Work to be completed: In the copy, keep every record exact and leave out all images.

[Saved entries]
· · · ·
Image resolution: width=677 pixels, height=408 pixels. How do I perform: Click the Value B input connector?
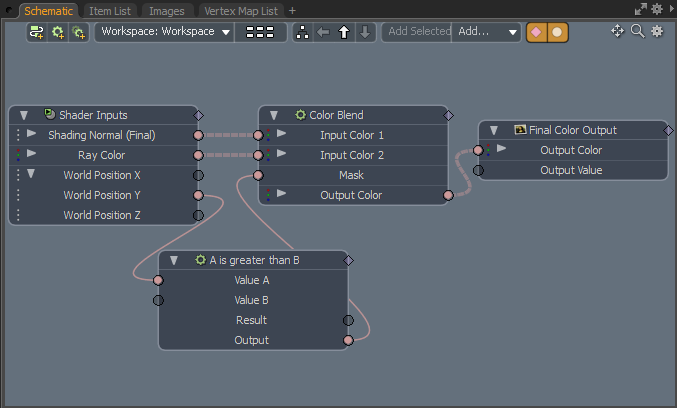pos(158,300)
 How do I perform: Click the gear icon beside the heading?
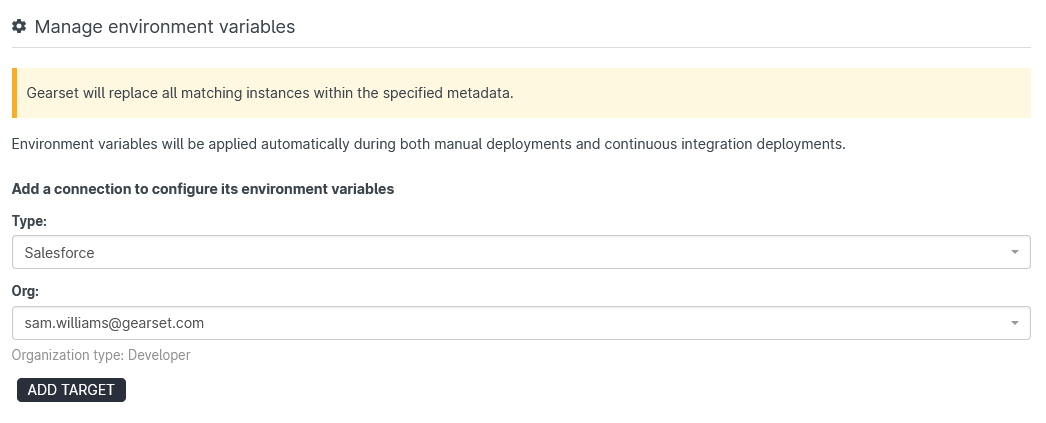(x=19, y=26)
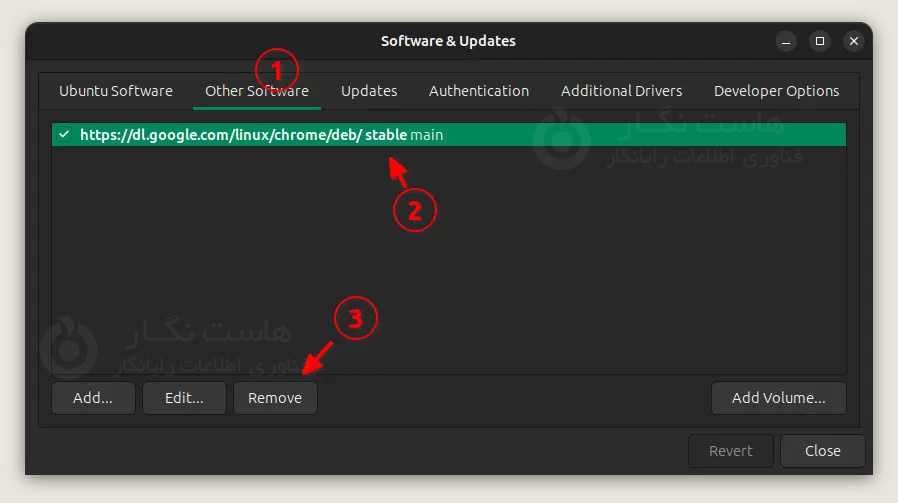
Task: Click empty space in the sources list
Action: coord(600,280)
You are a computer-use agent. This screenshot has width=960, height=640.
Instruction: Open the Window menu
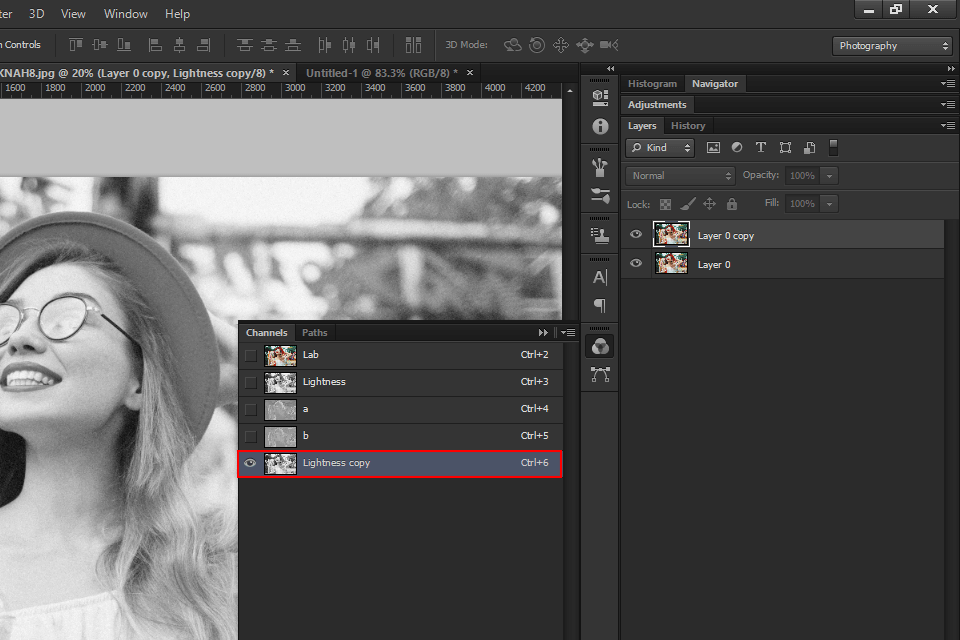[x=126, y=14]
· · · ·
Finished task:
Image resolution: width=677 pixels, height=408 pixels. How do I perform: Click the Value B input connector?
pos(158,300)
 How do I perform: Click the gear icon beside the heading?
(x=19, y=26)
Task: Click empty space in the sources list
Action: coord(600,280)
You are a computer-use agent. This screenshot has width=960, height=640.
Instruction: Open the Window menu
[x=126, y=14]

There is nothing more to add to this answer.